=== Begin Enclosure ===

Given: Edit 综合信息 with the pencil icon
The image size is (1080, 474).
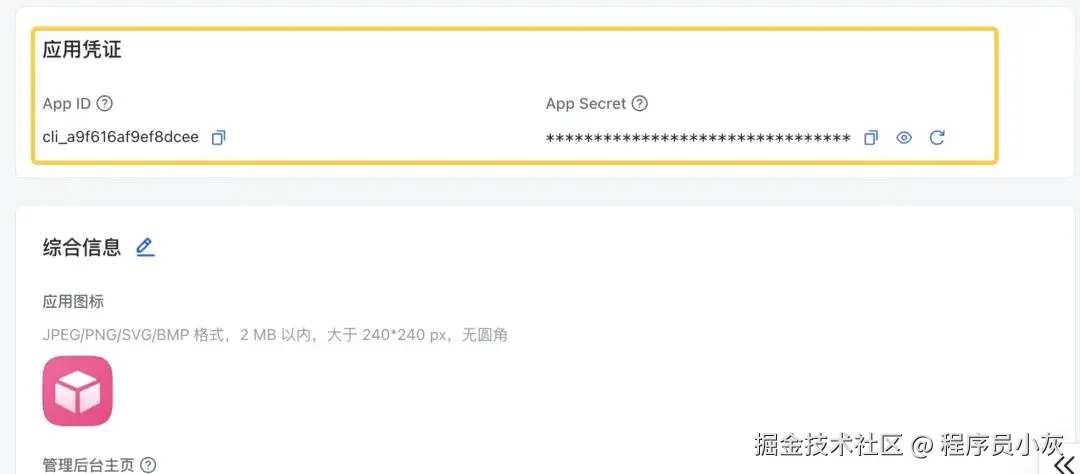Looking at the screenshot, I should tap(145, 247).
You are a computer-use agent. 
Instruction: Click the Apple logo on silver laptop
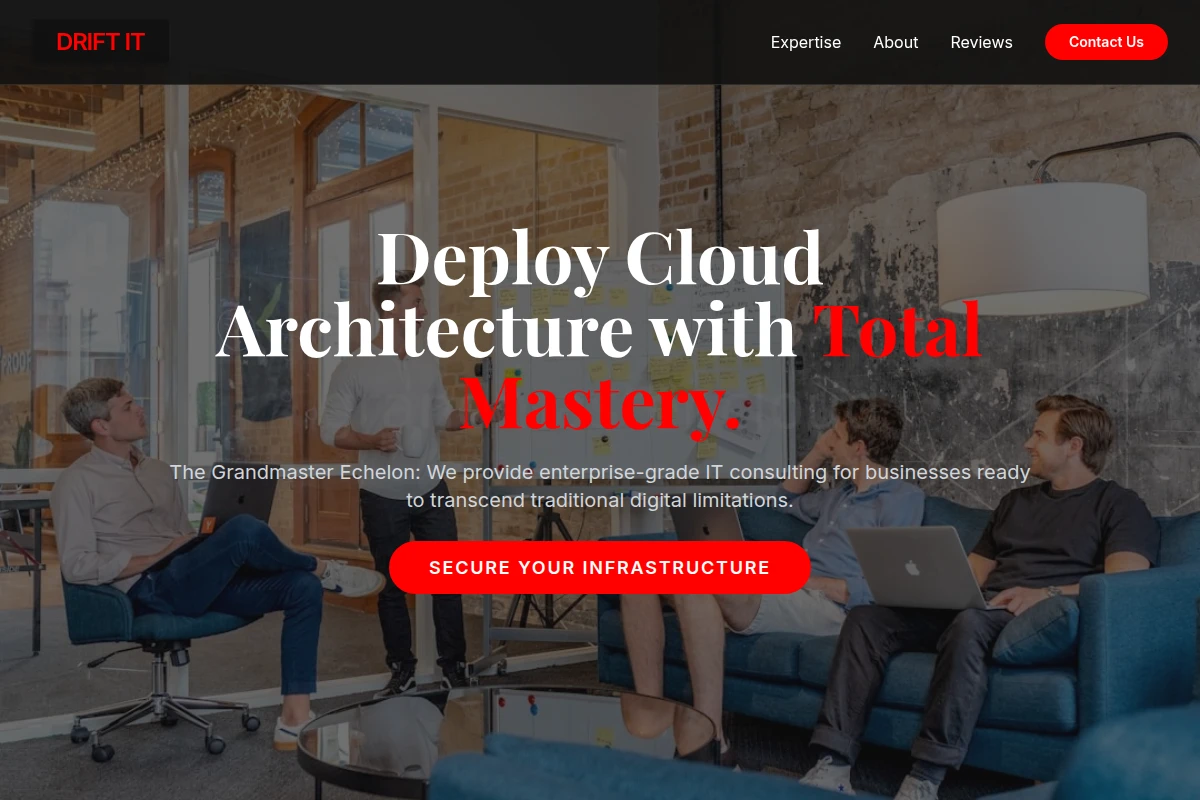click(911, 568)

=== End Enclosure ===

[YOUR TASK]:
Only the pictures should be left out; the rest of the material above must be repeated exactly.

[YOUR SOLUTION]:
Given: Edit 综合信息 with the pencil icon
The image size is (1080, 474).
Looking at the screenshot, I should tap(145, 247).
You are a computer-use agent. 
Instruction: Click the Apple logo on silver laptop
click(911, 568)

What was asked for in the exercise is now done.